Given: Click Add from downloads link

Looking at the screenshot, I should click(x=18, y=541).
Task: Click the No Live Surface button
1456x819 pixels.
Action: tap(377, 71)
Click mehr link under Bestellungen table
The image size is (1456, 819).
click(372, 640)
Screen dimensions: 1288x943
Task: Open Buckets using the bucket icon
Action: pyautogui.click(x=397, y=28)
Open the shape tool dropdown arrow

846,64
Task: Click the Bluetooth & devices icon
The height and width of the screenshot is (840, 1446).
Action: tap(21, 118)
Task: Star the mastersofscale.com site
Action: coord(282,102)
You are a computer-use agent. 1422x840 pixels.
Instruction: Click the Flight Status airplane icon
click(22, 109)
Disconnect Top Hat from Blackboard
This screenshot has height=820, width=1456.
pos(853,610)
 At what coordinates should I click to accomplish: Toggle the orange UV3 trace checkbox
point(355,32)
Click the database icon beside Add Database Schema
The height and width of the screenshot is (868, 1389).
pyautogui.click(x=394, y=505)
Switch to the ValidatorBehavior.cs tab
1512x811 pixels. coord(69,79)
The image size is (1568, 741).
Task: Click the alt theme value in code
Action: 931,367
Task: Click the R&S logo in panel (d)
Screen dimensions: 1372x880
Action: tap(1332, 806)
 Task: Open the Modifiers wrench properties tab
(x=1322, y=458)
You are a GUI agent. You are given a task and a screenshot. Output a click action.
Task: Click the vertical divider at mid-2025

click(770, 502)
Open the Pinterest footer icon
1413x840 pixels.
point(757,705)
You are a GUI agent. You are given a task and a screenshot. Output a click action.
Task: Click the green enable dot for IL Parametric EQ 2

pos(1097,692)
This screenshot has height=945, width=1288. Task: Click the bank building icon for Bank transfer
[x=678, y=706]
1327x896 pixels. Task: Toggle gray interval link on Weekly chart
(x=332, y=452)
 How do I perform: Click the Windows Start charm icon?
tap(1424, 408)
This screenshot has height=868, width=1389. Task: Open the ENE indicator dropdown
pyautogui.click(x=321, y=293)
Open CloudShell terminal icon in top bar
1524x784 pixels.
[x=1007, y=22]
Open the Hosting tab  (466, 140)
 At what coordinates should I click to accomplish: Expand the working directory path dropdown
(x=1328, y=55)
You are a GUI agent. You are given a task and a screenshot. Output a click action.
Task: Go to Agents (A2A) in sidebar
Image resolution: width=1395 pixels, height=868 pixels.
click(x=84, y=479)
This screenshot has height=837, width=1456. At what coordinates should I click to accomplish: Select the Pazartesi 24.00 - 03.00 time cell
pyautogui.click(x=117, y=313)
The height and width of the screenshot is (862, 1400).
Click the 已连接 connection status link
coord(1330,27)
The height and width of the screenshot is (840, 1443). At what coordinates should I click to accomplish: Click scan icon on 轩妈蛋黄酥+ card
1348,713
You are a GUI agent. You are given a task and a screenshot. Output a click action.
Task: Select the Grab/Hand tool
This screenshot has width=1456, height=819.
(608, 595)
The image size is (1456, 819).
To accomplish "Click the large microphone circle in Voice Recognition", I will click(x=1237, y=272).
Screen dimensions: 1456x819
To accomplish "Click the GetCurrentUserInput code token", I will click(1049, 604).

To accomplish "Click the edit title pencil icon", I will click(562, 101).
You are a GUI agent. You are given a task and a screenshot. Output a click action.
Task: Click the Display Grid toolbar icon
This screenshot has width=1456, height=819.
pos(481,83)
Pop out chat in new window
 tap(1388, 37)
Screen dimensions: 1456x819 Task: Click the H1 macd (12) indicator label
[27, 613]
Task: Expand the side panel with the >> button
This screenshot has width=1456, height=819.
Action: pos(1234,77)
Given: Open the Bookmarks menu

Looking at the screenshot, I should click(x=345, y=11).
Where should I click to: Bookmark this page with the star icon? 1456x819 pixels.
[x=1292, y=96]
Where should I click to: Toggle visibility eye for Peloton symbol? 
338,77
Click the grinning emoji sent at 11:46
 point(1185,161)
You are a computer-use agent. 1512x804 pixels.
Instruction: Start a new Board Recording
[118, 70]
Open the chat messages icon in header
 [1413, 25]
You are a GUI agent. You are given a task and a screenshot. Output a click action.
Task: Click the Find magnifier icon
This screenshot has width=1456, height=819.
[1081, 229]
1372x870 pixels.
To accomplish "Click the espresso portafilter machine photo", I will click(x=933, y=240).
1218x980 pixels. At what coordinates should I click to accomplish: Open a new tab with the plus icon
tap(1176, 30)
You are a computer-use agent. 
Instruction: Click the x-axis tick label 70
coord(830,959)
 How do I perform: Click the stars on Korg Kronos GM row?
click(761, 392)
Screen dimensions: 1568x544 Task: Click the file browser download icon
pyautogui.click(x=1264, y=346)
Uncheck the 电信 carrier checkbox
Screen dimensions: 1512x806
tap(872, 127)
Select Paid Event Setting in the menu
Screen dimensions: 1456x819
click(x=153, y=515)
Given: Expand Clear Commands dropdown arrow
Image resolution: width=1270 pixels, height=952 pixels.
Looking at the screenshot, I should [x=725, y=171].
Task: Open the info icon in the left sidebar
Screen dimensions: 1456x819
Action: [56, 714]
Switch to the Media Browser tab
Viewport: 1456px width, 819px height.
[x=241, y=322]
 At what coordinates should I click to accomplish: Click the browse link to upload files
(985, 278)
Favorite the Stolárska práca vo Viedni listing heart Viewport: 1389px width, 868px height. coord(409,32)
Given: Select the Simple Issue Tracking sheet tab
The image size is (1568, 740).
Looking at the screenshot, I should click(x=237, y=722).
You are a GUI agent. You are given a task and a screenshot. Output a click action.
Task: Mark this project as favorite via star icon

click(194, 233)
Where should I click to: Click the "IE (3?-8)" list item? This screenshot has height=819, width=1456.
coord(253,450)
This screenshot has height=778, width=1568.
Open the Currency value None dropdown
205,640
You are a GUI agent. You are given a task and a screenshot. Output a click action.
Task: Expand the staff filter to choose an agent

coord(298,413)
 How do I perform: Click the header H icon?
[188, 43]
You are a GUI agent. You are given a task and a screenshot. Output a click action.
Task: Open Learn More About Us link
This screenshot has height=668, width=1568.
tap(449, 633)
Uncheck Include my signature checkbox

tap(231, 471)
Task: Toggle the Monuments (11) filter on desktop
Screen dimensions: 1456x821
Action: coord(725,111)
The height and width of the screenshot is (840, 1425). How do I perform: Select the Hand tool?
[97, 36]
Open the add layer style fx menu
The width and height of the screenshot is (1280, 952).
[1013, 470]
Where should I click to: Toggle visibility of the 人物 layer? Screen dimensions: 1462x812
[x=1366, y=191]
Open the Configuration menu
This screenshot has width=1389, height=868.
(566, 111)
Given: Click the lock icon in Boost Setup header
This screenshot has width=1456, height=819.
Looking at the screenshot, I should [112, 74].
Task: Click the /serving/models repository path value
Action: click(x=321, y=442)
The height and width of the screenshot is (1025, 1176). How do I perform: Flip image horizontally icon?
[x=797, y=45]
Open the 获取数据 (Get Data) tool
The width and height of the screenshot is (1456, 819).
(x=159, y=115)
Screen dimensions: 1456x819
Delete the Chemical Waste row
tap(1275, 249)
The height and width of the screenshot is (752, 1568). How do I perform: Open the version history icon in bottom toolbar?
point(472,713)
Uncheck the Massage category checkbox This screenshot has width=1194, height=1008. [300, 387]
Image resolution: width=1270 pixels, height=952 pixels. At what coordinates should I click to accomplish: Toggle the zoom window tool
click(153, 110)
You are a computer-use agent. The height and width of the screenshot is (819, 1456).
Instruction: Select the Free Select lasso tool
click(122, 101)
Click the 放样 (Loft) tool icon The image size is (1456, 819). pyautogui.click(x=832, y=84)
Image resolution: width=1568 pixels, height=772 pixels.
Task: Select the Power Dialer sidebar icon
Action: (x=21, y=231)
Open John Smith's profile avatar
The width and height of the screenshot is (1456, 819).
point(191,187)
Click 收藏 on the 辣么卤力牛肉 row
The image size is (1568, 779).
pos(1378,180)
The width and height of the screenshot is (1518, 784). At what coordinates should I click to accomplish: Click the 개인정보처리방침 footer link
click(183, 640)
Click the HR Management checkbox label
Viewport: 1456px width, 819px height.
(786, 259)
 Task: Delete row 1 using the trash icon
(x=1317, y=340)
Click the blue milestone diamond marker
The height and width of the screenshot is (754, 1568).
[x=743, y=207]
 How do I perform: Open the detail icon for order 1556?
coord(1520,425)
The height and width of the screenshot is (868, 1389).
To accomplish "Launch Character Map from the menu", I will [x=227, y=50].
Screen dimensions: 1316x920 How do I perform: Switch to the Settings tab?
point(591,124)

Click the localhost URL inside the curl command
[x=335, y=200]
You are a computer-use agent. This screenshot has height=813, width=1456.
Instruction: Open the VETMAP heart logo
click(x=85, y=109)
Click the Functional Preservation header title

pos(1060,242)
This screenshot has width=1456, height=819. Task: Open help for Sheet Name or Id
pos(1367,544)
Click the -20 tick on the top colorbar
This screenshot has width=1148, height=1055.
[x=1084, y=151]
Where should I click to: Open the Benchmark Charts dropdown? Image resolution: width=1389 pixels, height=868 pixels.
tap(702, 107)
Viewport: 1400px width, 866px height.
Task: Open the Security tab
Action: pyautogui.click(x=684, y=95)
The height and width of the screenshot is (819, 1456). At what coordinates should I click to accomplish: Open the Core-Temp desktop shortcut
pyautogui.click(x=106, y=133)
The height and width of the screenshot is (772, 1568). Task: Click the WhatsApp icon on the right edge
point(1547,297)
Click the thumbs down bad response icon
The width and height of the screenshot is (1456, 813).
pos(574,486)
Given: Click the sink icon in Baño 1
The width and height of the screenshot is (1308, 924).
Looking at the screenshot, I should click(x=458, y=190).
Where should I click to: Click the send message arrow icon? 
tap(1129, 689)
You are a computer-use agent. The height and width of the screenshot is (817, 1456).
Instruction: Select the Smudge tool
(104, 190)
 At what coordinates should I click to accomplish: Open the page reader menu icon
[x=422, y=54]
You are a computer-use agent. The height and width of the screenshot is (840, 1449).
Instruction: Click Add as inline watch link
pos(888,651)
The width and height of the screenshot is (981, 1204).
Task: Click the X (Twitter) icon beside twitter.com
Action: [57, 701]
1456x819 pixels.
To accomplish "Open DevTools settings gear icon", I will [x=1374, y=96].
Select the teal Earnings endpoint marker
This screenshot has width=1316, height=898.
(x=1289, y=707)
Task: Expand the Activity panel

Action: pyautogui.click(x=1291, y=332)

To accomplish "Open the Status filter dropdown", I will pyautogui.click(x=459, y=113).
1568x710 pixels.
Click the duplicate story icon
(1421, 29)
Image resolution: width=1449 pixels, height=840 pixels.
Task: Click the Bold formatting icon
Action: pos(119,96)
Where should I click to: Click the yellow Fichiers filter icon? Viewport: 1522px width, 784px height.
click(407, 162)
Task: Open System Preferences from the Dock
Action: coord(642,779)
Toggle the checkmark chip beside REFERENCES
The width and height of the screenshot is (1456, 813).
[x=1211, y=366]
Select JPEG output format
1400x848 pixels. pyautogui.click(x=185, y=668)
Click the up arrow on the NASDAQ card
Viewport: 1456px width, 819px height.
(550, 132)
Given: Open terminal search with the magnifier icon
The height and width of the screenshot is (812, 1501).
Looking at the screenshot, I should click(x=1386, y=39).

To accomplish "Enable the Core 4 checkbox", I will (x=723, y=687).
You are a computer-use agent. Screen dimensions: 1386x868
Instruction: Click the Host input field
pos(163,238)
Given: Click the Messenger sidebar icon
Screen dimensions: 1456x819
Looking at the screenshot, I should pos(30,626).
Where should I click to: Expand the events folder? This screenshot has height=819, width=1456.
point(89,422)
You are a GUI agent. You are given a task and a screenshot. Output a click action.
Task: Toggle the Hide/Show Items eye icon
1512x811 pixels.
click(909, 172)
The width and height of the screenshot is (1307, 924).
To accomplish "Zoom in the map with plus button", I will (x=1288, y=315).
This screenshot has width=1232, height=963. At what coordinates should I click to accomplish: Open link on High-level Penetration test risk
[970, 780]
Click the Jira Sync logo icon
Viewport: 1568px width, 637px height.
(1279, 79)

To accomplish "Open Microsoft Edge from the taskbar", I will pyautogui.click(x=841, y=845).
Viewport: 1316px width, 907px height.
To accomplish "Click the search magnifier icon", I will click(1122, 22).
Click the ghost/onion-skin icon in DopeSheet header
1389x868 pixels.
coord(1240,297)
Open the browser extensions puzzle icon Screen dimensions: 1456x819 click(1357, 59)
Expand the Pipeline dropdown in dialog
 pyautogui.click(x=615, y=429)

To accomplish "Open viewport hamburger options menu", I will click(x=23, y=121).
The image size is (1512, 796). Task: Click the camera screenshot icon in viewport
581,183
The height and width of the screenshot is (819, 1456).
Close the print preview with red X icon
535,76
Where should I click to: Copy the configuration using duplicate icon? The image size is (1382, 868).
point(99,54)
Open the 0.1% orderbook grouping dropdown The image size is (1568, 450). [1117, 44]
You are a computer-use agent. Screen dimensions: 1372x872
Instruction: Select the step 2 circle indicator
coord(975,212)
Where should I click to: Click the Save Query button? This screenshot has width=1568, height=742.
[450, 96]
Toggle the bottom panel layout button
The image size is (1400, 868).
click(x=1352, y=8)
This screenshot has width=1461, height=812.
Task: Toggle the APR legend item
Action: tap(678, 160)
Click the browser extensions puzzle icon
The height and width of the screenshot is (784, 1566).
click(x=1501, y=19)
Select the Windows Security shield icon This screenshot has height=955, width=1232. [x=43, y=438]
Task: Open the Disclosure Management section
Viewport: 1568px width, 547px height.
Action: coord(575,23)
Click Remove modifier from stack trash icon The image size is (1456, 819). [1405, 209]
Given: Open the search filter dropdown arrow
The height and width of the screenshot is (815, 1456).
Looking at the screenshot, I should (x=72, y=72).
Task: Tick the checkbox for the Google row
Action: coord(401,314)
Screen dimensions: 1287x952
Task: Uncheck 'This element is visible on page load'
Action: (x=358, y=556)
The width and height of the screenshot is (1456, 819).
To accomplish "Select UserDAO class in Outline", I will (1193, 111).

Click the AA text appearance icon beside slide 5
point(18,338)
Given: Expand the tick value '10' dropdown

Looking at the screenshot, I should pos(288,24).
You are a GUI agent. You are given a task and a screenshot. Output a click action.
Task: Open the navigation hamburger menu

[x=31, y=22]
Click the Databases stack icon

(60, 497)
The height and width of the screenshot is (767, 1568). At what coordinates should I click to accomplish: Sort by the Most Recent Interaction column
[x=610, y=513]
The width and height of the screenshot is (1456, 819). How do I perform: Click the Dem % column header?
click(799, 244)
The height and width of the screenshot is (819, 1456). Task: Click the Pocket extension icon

_Problem statement_
In the entries above, tally the lines that include the string "Management". Give the figure only.

_Output for this task_
2